Most sports prediction models have perfect hindsight. Mine is committed to git before kickoff.

That's the constraint I kept coming back to when building CupCast 2026, a machine learning system that forecasts every remaining World Cup fixture, refits on fresh data every morning, and records its predictions in an append-only log that cannot be edited after the match starts. When the result comes in, the model grades its frozen prediction. No retroactive edits. No cherry-picked accuracy claims.

This article is about two engineering decisions that make it actually honest: daily automated retraining and prediction freezing.

The Pipeline in Plain English

Here's what runs at 09:00 UTC every day:

GitHub Actions spins up a fresh ubuntu-latest runner
Fetches the latest fixtures and results from football-data.org
Recomputes World Football Elo over 49,410 historical matches (every international match since 1872)
Refits XGBoost using hyperparameters committed in best_params.json
Runs 10,000 Monte Carlo simulations of the remaining bracket
Validates output against 7 JSON schemas — if anything's malformed, the build fails and the previous data stays live
Appends frozen predictions for any fixture kicking off within 72 hours
Commits everything and pushes — Vercel picks it up and auto-deploys the frontend

The whole run takes under 2 minutes on a free GitHub Actions runner. Zero infrastructure cost.

on:
  schedule:
    - cron: "0 9 * * *"   # 09:00 UTC, after North-American overnight kickoffs settle

jobs:
  forecast:
    runs-on: ubuntu-latest
    steps:
      - uses: actions/checkout@v4

      - name: Run pipeline (refit on fresh data + 10k simulations)
        env:
          FOOTBALL_DATA_TOKEN: ${{ secrets.FOOTBALL_DATA_TOKEN }}
        run: uv run python run_pipeline.py --refit --sims 10000

      - name: Commit updated forecast
        run: |
          git add web/public/data pipeline/data/frozen pipeline/best_params.json
          if git diff --staged --quiet; then
            echo "No changes to commit."
          else
            git commit -m "Daily forecast update $(date -u +%Y-%m-%d)"
            git push
          fi

tune-once, refit-daily: Why These Are Different Things

My first instinct was to run Optuna on every CI push. Bad idea.

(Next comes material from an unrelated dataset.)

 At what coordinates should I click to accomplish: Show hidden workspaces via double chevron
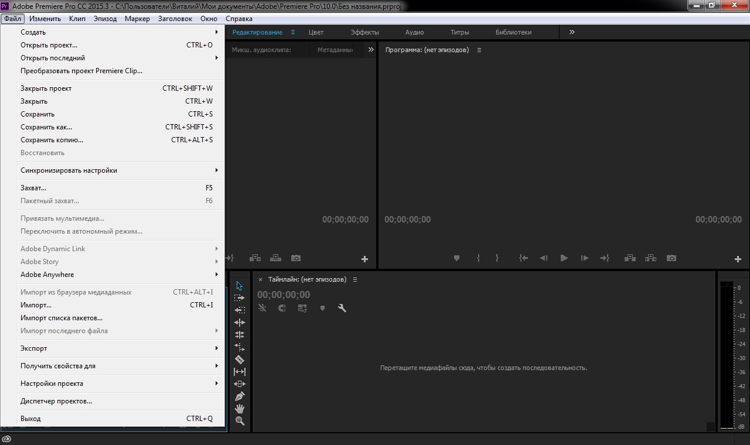pyautogui.click(x=572, y=32)
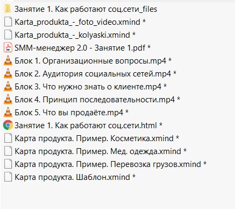Viewport: 235px width, 209px height.
Task: Click blank file icon for Karta_produkta_-_foto_video.xmind
Action: tap(8, 22)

Optuna with 75 trials across 3 CV folds takes 5-10 minutes. It burns free-tier minutes fast. Worse, running it daily introduces search noise: you're not finding better parameters, you're finding parameters that overfit to the most recent week of results.

The right separation:

Tuning (Optuna): run on-demand when there's a structural reason to, such as new features, significant data drift, or an algorithm change. Output is best_params.json, committed to the repo.
Refitting (daily CI): load those committed params, fit on all historical data up to today. Takes seconds. Knowledge updates; architecture stays locked.

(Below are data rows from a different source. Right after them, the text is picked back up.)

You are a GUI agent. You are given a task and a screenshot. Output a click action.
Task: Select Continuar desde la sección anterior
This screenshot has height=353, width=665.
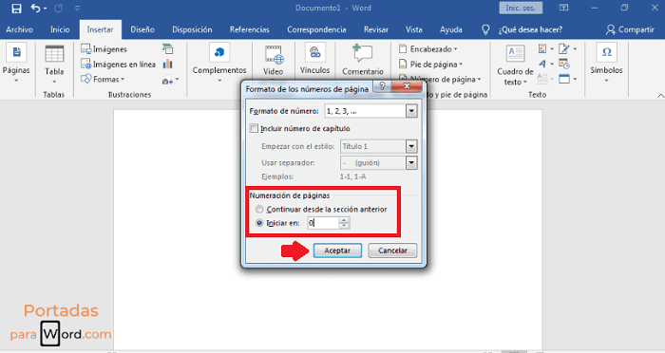tap(259, 210)
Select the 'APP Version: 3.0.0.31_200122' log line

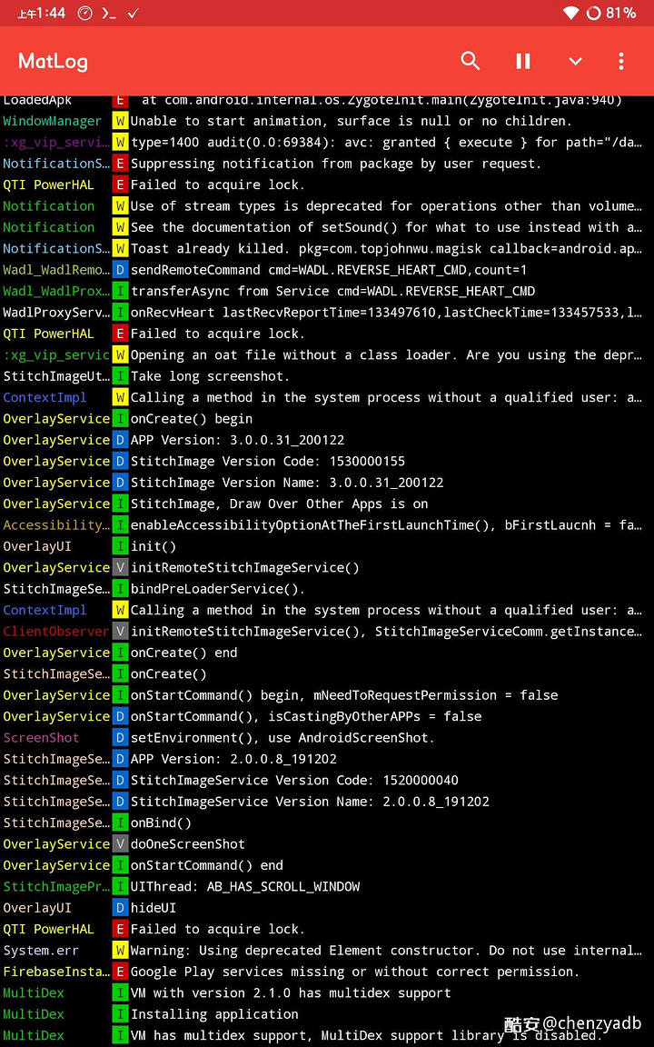coord(327,440)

Here's how the code makes that explicit:

# train.py

def train_all(art: dict, n_trials: int = 75) -> dict:
    """Full tune: run Optuna, find best params, commit them, fit production model."""
    study = optuna.create_study(direction="minimize",
                                sampler=optuna.samplers.TPESampler(seed=C.SEED))
    study.optimize(lambda t: _objective(t, dev), n_trials=n_trials)
    best = study.best_params
    BEST_PARAMS_PATH.write_text(json.dumps(best, indent=2))  # committed for daily refit
    return _fit_production(art["train"], best)


def refit(art: dict) -> dict:
    """Daily CI path: load committed params, refit on fresh data. No Optuna."""
    best = json.loads(BEST_PARAMS_PATH.read_text())
    return _fit_production(art["train"], best)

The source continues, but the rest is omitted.